= TASK INSTRUCTIONS =
Present the lines below as a Markdown table with the columns Row and Line, giving each line its own numbered row and omitting any blank lines.

----

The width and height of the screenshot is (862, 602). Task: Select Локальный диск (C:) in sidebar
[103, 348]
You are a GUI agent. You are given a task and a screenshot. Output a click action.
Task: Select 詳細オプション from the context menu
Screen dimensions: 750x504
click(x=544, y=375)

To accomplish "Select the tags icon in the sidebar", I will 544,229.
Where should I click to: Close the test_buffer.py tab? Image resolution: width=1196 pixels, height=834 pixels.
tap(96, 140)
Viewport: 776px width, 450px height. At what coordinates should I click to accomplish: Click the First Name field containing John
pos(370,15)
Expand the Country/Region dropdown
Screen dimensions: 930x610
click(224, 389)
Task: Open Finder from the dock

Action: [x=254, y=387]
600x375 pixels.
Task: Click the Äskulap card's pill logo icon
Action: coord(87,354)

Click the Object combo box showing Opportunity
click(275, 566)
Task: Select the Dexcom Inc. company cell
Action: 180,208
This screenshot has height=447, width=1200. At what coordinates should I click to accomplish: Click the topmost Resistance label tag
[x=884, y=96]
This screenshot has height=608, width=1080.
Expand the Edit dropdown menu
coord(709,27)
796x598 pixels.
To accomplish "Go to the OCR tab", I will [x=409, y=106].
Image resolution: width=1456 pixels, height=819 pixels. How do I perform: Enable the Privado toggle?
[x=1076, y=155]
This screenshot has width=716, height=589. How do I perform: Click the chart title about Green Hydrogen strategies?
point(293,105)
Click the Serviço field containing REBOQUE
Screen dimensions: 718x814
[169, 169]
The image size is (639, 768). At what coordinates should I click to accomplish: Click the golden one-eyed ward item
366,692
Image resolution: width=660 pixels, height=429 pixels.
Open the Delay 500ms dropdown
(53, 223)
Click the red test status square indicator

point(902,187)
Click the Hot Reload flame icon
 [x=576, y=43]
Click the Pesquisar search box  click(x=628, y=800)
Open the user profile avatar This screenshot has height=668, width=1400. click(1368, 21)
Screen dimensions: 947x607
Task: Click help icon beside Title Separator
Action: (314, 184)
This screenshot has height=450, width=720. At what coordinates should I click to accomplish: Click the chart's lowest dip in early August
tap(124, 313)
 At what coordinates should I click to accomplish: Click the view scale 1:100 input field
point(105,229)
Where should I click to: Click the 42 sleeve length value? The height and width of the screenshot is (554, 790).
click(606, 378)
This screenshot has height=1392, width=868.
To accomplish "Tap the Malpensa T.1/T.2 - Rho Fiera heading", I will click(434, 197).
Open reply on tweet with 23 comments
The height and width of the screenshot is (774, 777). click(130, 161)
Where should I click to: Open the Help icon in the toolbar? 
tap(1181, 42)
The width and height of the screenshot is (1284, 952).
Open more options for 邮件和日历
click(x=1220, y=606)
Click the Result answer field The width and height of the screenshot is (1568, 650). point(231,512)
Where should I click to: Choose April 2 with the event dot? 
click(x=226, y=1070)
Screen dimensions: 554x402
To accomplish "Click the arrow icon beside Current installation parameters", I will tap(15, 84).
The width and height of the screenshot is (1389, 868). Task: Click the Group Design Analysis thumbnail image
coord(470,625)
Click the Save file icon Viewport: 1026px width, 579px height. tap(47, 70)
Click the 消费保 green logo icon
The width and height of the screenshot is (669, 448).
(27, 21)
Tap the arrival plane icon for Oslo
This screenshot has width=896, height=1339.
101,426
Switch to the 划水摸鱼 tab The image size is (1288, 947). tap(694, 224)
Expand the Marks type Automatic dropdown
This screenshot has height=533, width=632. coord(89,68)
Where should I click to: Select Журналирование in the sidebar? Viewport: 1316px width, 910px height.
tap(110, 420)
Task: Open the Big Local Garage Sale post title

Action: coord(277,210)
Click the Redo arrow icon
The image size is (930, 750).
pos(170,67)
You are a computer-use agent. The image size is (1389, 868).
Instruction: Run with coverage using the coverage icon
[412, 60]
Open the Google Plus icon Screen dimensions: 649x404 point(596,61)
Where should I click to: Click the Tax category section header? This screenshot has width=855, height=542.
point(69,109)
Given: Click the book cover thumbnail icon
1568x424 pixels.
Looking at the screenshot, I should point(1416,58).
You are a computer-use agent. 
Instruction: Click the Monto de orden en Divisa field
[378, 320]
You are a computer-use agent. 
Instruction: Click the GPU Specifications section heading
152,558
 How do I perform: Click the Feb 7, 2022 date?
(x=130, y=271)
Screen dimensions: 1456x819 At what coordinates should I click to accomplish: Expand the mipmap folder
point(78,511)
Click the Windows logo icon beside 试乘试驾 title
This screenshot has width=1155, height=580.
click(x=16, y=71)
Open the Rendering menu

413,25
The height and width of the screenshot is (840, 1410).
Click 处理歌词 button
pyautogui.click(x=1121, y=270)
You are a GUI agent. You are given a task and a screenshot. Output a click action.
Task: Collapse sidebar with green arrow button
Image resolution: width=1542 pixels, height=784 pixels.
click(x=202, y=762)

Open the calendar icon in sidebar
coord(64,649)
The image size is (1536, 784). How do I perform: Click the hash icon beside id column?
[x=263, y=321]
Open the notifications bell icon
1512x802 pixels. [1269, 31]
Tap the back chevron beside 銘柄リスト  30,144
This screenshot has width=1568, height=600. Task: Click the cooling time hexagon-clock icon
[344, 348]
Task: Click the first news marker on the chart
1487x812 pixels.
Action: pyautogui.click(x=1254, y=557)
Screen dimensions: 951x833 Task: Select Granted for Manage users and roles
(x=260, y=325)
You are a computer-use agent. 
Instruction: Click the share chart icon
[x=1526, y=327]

----

= WRITTEN RESPONSE =
| Row | Line |
|---|---|
| 1 | The width and height of the screenshot is (862, 602). Task: Select Локальный диск (C:) in sidebar |
| 2 | [103, 348] |
| 3 | You are a GUI agent. You are given a task and a screenshot. Output a click action. |
| 4 | Task: Select 詳細オプション from the context menu |
| 5 | Screen dimensions: 750x504 |
| 6 | click(x=544, y=375) |
| 7 | To accomplish "Select the tags icon in the sidebar", I will 544,229. |
| 8 | Where should I click to: Close the test_buffer.py tab? Image resolution: width=1196 pixels, height=834 pixels. |
| 9 | tap(96, 140) |
| 10 | Viewport: 776px width, 450px height. At what coordinates should I click to accomplish: Click the First Name field containing John |
| 11 | pos(370,15) |
| 12 | Expand the Country/Region dropdown |
| 13 | Screen dimensions: 930x610 |
| 14 | click(224, 389) |
| 15 | Task: Open Finder from the dock |
| 16 | Action: [x=254, y=387] |
| 17 | 600x375 pixels. |
| 18 | Task: Click the Äskulap card's pill logo icon |
| 19 | Action: coord(87,354) |
| 20 | Click the Object combo box showing Opportunity |
| 21 | click(275, 566) |
| 22 | Task: Select the Dexcom Inc. company cell |
| 23 | Action: 180,208 |
| 24 | This screenshot has height=447, width=1200. At what coordinates should I click to accomplish: Click the topmost Resistance label tag |
| 25 | [x=884, y=96] |
| 26 | This screenshot has height=608, width=1080. |
| 27 | Expand the Edit dropdown menu |
| 28 | coord(709,27) |
| 29 | 796x598 pixels. |
| 30 | To accomplish "Go to the OCR tab", I will [x=409, y=106]. |
| 31 | Image resolution: width=1456 pixels, height=819 pixels. How do I perform: Enable the Privado toggle? |
| 32 | [x=1076, y=155] |
| 33 | This screenshot has width=716, height=589. How do I perform: Click the chart title about Green Hydrogen strategies? |
| 34 | point(293,105) |
| 35 | Click the Serviço field containing REBOQUE |
| 36 | Screen dimensions: 718x814 |
| 37 | [169, 169] |
| 38 | The image size is (639, 768). At what coordinates should I click to accomplish: Click the golden one-eyed ward item |
| 39 | 366,692 |
| 40 | Image resolution: width=660 pixels, height=429 pixels. |
| 41 | Open the Delay 500ms dropdown |
| 42 | (53, 223) |
| 43 | Click the red test status square indicator |
| 44 | point(902,187) |
| 45 | Click the Hot Reload flame icon |
| 46 |  [x=576, y=43] |
| 47 | Click the Pesquisar search box  click(x=628, y=800) |
| 48 | Open the user profile avatar This screenshot has height=668, width=1400. click(1368, 21) |
| 49 | Screen dimensions: 947x607 |
| 50 | Task: Click help icon beside Title Separator |
| 51 | Action: (314, 184) |
| 52 | This screenshot has height=450, width=720. At what coordinates should I click to accomplish: Click the chart's lowest dip in early August |
| 53 | tap(124, 313) |
| 54 |  At what coordinates should I click to accomplish: Click the view scale 1:100 input field |
| 55 | point(105,229) |
| 56 | Where should I click to: Click the 42 sleeve length value? The height and width of the screenshot is (554, 790). |
| 57 | click(606, 378) |
| 58 | This screenshot has height=1392, width=868. |
| 59 | To accomplish "Tap the Malpensa T.1/T.2 - Rho Fiera heading", I will click(434, 197). |
| 60 | Open reply on tweet with 23 comments |
| 61 | The height and width of the screenshot is (774, 777). click(130, 161) |
| 62 | Where should I click to: Open the Help icon in the toolbar?  |
| 63 | tap(1181, 42) |
| 64 | The width and height of the screenshot is (1284, 952). |
| 65 | Open more options for 邮件和日历 |
| 66 | click(x=1220, y=606) |
| 67 | Click the Result answer field The width and height of the screenshot is (1568, 650). point(231,512) |
| 68 | Where should I click to: Choose April 2 with the event dot?  |
| 69 | click(x=226, y=1070) |
| 70 | Screen dimensions: 554x402 |
| 71 | To accomplish "Click the arrow icon beside Current installation parameters", I will tap(15, 84). |
| 72 | The width and height of the screenshot is (1389, 868). Task: Click the Group Design Analysis thumbnail image |
| 73 | coord(470,625) |
| 74 | Click the Save file icon Viewport: 1026px width, 579px height. tap(47, 70) |
| 75 | Click the 消费保 green logo icon |
| 76 | The width and height of the screenshot is (669, 448). |
| 77 | (27, 21) |
| 78 | Tap the arrival plane icon for Oslo |
| 79 | This screenshot has width=896, height=1339. |
| 80 | 101,426 |
| 81 | Switch to the 划水摸鱼 tab The image size is (1288, 947). tap(694, 224) |
| 82 | Expand the Marks type Automatic dropdown |
| 83 | This screenshot has height=533, width=632. coord(89,68) |
| 84 | Where should I click to: Select Журналирование in the sidebar? Viewport: 1316px width, 910px height. |
| 85 | tap(110, 420) |
| 86 | Task: Open the Big Local Garage Sale post title |
| 87 | Action: coord(277,210) |
| 88 | Click the Redo arrow icon |
| 89 | The image size is (930, 750). |
| 90 | pos(170,67) |
| 91 | You are a computer-use agent. The image size is (1389, 868). |
| 92 | Instruction: Run with coverage using the coverage icon |
| 93 | [412, 60] |
| 94 | Open the Google Plus icon Screen dimensions: 649x404 point(596,61) |
| 95 | Where should I click to: Click the Tax category section header? This screenshot has width=855, height=542. |
| 96 | point(69,109) |
| 97 | Given: Click the book cover thumbnail icon |
| 98 | 1568x424 pixels. |
| 99 | Looking at the screenshot, I should point(1416,58). |
| 100 | You are a computer-use agent.  |
| 101 | Instruction: Click the Monto de orden en Divisa field |
| 102 | [378, 320] |
| 103 | You are a computer-use agent.  |
| 104 | Instruction: Click the GPU Specifications section heading |
| 105 | 152,558 |
| 106 |  How do I perform: Click the Feb 7, 2022 date? |
| 107 | (x=130, y=271) |
| 108 | Screen dimensions: 1456x819 At what coordinates should I click to accomplish: Expand the mipmap folder |
| 109 | point(78,511) |
| 110 | Click the Windows logo icon beside 试乘试驾 title |
| 111 | This screenshot has width=1155, height=580. |
| 112 | click(x=16, y=71) |
| 113 | Open the Rendering menu |
| 114 | 413,25 |
| 115 | The height and width of the screenshot is (840, 1410). |
| 116 | Click 处理歌词 button |
| 117 | pyautogui.click(x=1121, y=270) |
| 118 | You are a GUI agent. You are given a task and a screenshot. Output a click action. |
| 119 | Task: Collapse sidebar with green arrow button |
| 120 | Image resolution: width=1542 pixels, height=784 pixels. |
| 121 | click(x=202, y=762) |
| 122 | Open the calendar icon in sidebar |
| 123 | coord(64,649) |
| 124 | The image size is (1536, 784). How do I perform: Click the hash icon beside id column? |
| 125 | [x=263, y=321] |
| 126 | Open the notifications bell icon |
| 127 | 1512x802 pixels. [1269, 31] |
| 128 | Tap the back chevron beside 銘柄リスト  30,144 |
| 129 | This screenshot has width=1568, height=600. Task: Click the cooling time hexagon-clock icon |
| 130 | [344, 348] |
| 131 | Task: Click the first news marker on the chart |
| 132 | 1487x812 pixels. |
| 133 | Action: pyautogui.click(x=1254, y=557) |
| 134 | Screen dimensions: 951x833 Task: Select Granted for Manage users and roles |
| 135 | (x=260, y=325) |
| 136 | You are a computer-use agent.  |
| 137 | Instruction: Click the share chart icon |
| 138 | [x=1526, y=327] |